Ni durable, ni renouvelable

Durable (sustainable, nachhaltig, sostenible) et renouvelable : voilà deux commandements pour l’économie dite responsable du vingt et unième siècle. Du moins le courant dominant des concepts-valises l’exige. Pourtant si ces adjectifs semblent maintenant aller de soi, il est improbable que ceux qui les prônent soient à même de les expliquer. Car s’ils s’y essayaient, ce qu’ils ne font pas, ils se rendraient compte qu’ils sont utilisés à l’inverse du bon sens.
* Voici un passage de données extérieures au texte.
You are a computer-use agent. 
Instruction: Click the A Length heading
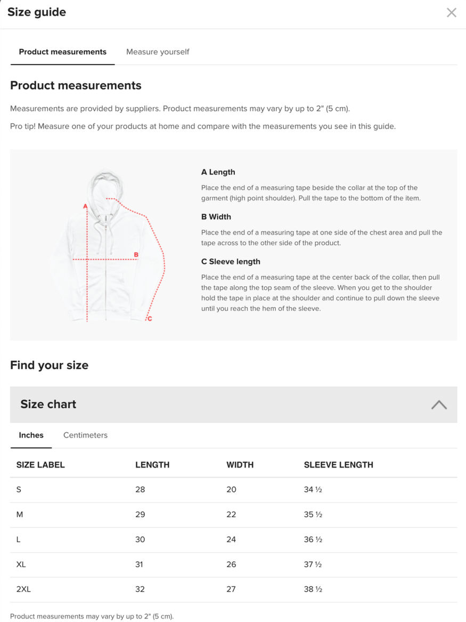point(218,172)
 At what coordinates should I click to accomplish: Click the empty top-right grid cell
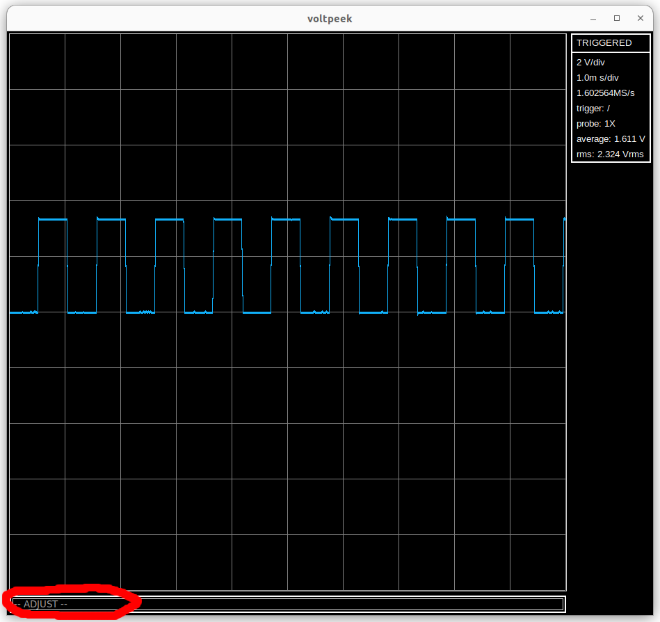point(538,61)
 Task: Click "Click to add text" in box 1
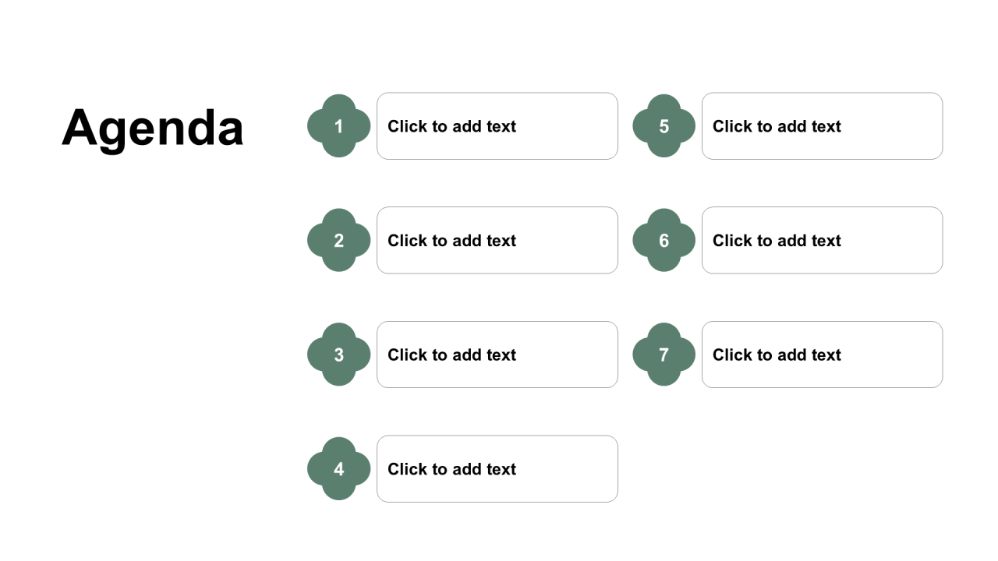coord(451,126)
Voici de quoi aiguiser un esprit libre, ouvert et critique. Mais, lectrice.eur, si pour toi tout semble si clair que tu es capable de ne jamais prononcer de platitudes politiquement correctes à leur sujet, si tu crois que ma critique s’oppose scandaleusement à tes intérêts, si tu veux croire qu’elle n’est qu’esprit de contradiction, alors tu peux renoncer à lire la suite. Mais pas avant d’avoir re-blogué cet article, re‑facebooké, re‑twitté, re‑linkedé, ou re‑réseauté d’autre manière, car tes lecteurs, face‑amis, co‑encagés gazouillants, ou co‑menottés ont aussi bien le droit de décider par eux-mêmes s’ils veulent ou non le lire. Et toi lecteur assidu, fais aussi cela, merci. Il te reste environ quatre minutes de lecture.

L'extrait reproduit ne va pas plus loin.